Notably, some patients in our cohort with cumulative smoking consumption ≥30 pack-years also had a higher HR for death than those with < 30 pack-years in the low pre-treatment EBV group, in contrast to the findings of Lv et al. [22]. The main cause of this effect remains unclear, although we suspect that smoking may affect survival through other unknown intervening mediators in NPC patients with low EBV DNA levels. Nevertheless, this finding suggests that smoking has the potential to complement and improve the prognostic risk stratification and prediction regardless of EBV DNA levels, which may provide new insight for improving clinical risk stratification and decision-making.
Our study had several advantages. Firstly, our study is the first research, supported by a reliable PSM analysis, to confirm unfavorable prognostic effect of smoking for male NPC patients with dose-dependent effects on all smoking exposure indicators, including smoking amount, duration, and cumulative consumption. Secondly, we further reveal the combined prognostic predictive value of cumulative smoking consumption and pre-treatment EBV DNA, which suggests the potential for this combination to improve the risk stratification for NPC, and provides new clues for uncovering the mechanism underlying dose-dependent smoking-induced EBV reactivation. Thirdly, we used a long-term follow up database, which reduced the sources of bias and confounding factors, providing more reliable and convincing results.
Nevertheless, some limitations also existed in our study. First, due to the retrospective nature, some potential biases were unavoidable. Potential biases mainly included the fact that the patients in our study were from a single center in an endemic area of NPC; the smoking information of patients was obtained from medical records, rather than using standardized questionnaires at enrollment; patient treatment regimens were not able to achieve the same uniform standards as in the prospective study. Second, since metastatic patients were excluded, the effect of smoking on metastatic patients is beyond the scope of this study and requires further investigation. Third, due to the small sample size of female smokers, they were excluded from this study; therefore, it still uncertain whether the same conclusions could be extrapolated to female patients.

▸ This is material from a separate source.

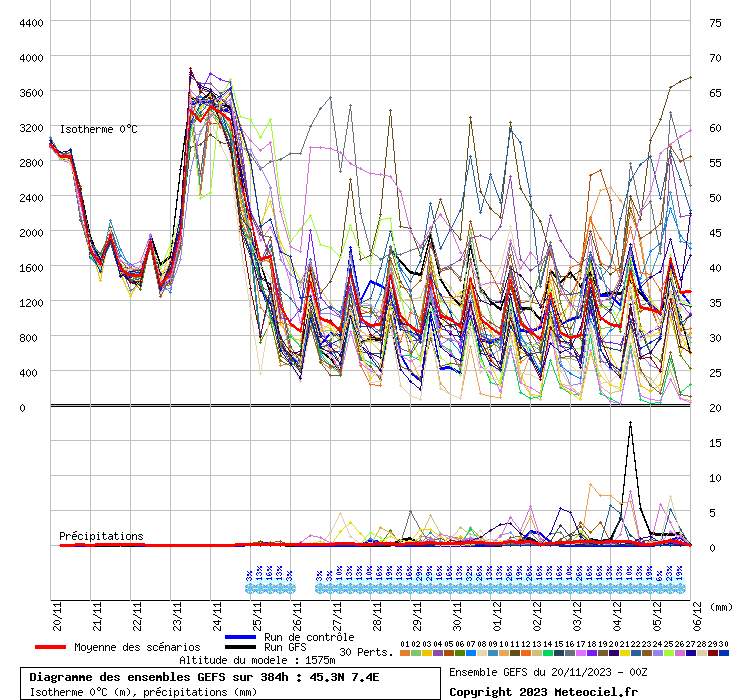Screen dimensions: 740x700
Task: Select perturbation 15 color swatch
Action: tap(558, 653)
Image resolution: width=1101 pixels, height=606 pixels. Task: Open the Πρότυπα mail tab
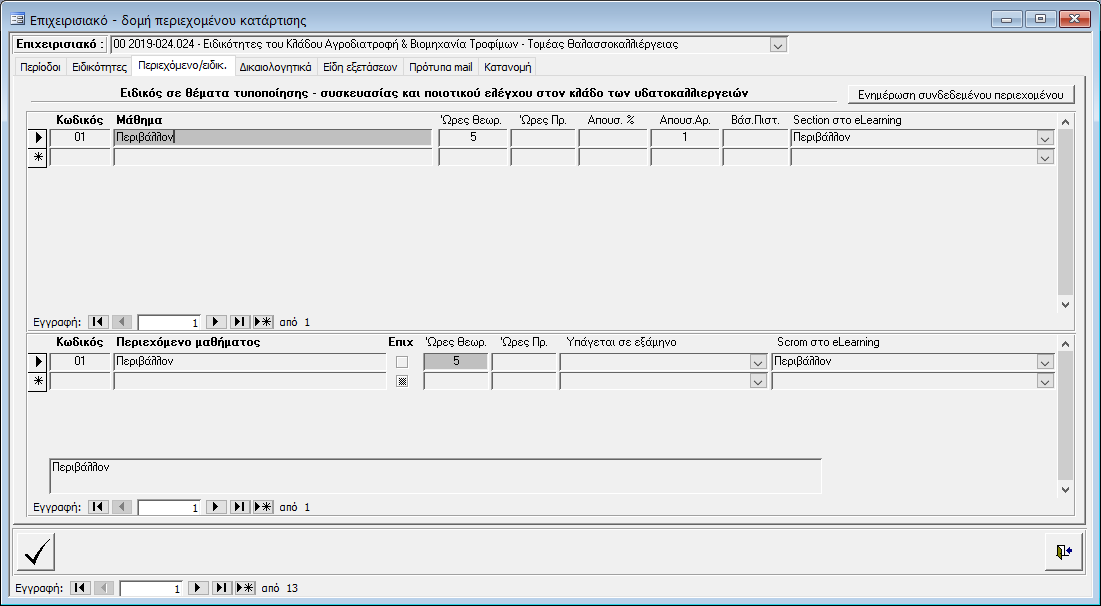tap(441, 67)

Lastly, since smoking may reduce survival of NPC patients by causing other possible non-cancer mortality, such as acute cardiocerebrovascular events and respiratory diseases, rather than by inducing EBV reactivation, the joint prognostic impact of smoking and EBV DNA as well as whether smoking is related to EBV reactivation still needs to be further explored. Hence, larger sample, multi-center, and prospective studies are needed to further examined our findings.